Sei que parece reclamação de quem acha que o mundo está mais complicado hoje. Foi assim que minha mãe, uma idosa lúcida e esperta de 90 anos e meio (este “ meio”, ela faz questão de frisar) iniciou sua explicação estes dias, de como tem sido desafiador se manter minimamente atualizada. E, repetindo suas palavras, sem ficar ansiosa para dar conta de tudo. Ela ainda me repreendeu: vocês fazem tudo ao mesmo tempo, mas parece que nunca estão verdadeiramente presentes. E, fechou com: não quero ficar assim!
Concordei com ela; afinal estamos tentando fazer, e bem, mil coisas ao mesmo tempo.
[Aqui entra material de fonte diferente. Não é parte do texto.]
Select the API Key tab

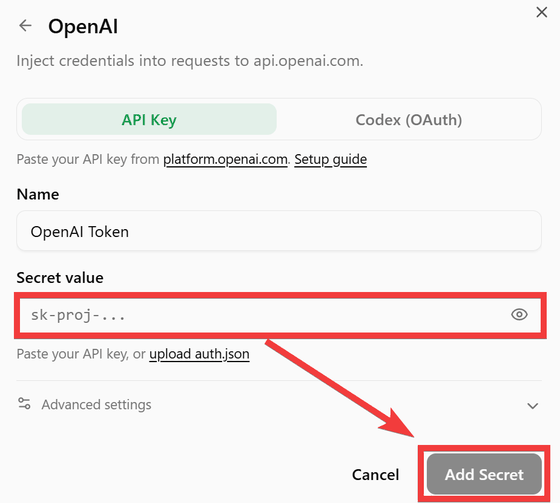[x=149, y=119]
O celular toca, chegam mensagens, e-mails, notícias, vídeos, urgências… tudo ao mesmo tempo, disputando nossa atenção.
Claro que as demandas da vida dela são muito diferentes da nossa. Mas há o que aprender…
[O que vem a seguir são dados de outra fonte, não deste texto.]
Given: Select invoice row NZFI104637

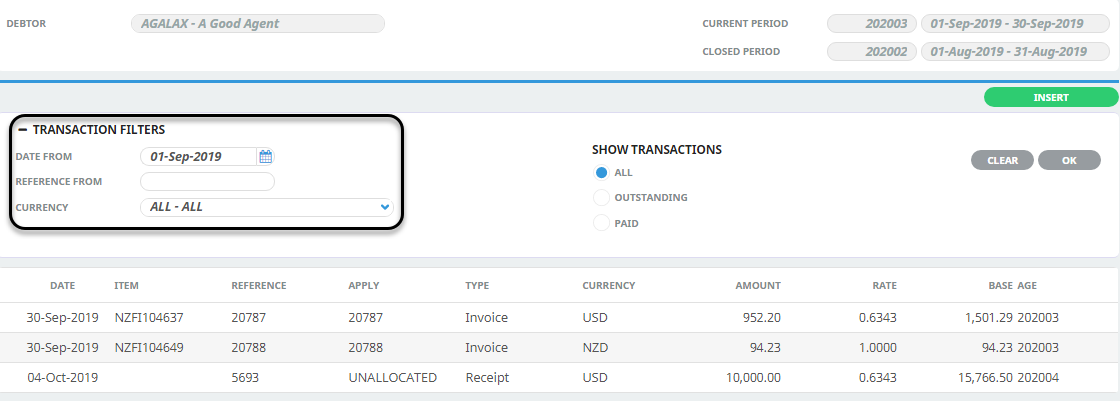Looking at the screenshot, I should [560, 317].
Enquanto nós vivemos divididos entre telas, notificações e ansiedade, minha mãe continua fazendo uma coisa de cada vez. E acho que existe uma sabedoria nisto. Presença!
Saber escolher onde colocar energia.
Conseguir ouvir verdadeiramente o outro sem olhar o celular.
Cultivar profundidade num mundo cada vez mais acelerado.
Mãe, prometo que vou me esforçar mais!